Polly Wanna Cracker? | #Amwriting (dot org).
I found this post by Nathan Lowell in this thread on the KindleBoards forums.
In a nutshell, he says that people who simply try to max out the number of Twitter followers, facebook friends or whatever are missing the point of social media. His point is that when you do mass advertising the responses are tiny percentages so to get a reasonable return you need to have ten or twenty thousand contacts. It’s like buying a television ad. The better way to make social media work is to have a conversation with people and become something that isn’t just a name. As soon as someone thinks of you as a real person even if it is the most tenuous of connections, they are much more likely to buy your stuff and like your stuff once they have read it.
I think he is dead on balls accurate.
I actually even have a relevant anecdote. I knew I was going to be doing a lot of driving for Thanksgiving and I wanted something to listen to in the car. I went over to podiobooks.com to find something interesting.
I went to the fantasy section and saw a bunch of stuff by a bunch of people I had never heard of. I went to the “what’s hot” charts and saw a bunch of stuff by people of I had never heard of and a book called Ravenwood by this guy named Nathan Lowell. Well shit, I’ve heard of him, I’ve seen him on Kindle Boards a lot and he seems like a sensible person. I downloaded all the episodes of Ravenwood and listened to them all on the trip. I enjoyed it a bunch and when I came back I went to look for more of his stuff. I’m pretty sure that I will be spending money on his stuff in the near future and unless it is very disappointing, I will be keeping an eye out for all of his stuff.
Nathan got a customer who is going to be looking for his work just because I’ve seen him on an online forum.
One of the other points that Nathan has made online before is that you don’t need a ton of people to read your stuff to make a decent living. I think this is one of the advantages of independent publishing. Since you can produce a book for a lot less money when you don’t have to print thousands of copies you can make a book viable with a lot fewer sales.

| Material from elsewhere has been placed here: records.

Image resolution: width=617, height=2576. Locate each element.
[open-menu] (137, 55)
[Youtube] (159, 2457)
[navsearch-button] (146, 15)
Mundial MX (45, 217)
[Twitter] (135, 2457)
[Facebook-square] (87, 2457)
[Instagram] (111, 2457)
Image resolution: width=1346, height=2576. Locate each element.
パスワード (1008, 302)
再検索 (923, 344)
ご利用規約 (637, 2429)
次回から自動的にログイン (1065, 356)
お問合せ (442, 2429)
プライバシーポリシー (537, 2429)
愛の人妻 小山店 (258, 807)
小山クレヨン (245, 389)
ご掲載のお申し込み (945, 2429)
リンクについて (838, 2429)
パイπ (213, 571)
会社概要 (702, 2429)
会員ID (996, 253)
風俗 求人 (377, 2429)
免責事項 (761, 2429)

That should mean that more niche projects become viable and that means that we should see more creative and interesting stuff that doesn’t fit the mainstream. There’s a rule out there that if you can imagine some twisted freaky kind of porn, it already exists somewhere on the internet. That same general idea is true for all the other freaky twisted stuff in your brain. Yeah, there is probably some Daneel Olivaw/Giskard Reventlov slash fic out there and as freaky as that is, it means there is also something else that is awesome about robots that are self aware.
The key to it all is the intersection of the two ideas. Somewhere out there is a robotics forum with some off topic stuff where they discuss robots in fiction. Somewhere out there is a SF forum with a lot of fans who love robot fiction. If this is the stuff you love, be a part of these communities. Be a REAL part of these communities. Don’t just go there and spam your book, that makes you a loser. Go there and participate in those forums as a person who loves that stuff. You will inevitably build relationships with other people who love that stuff. When you then write something that appeals to people who love that stuff you have an audience who loves that stuff and who knows you as a person who loves that stuff. You have instant cred in that community. You have touched them a tiny bit as a real person so they will be more open to reading your shit.
Participate in communities of people who love what you love. Write what you love. You’ll have a willing pool of customers. You’ll make them happy and they will make you happy.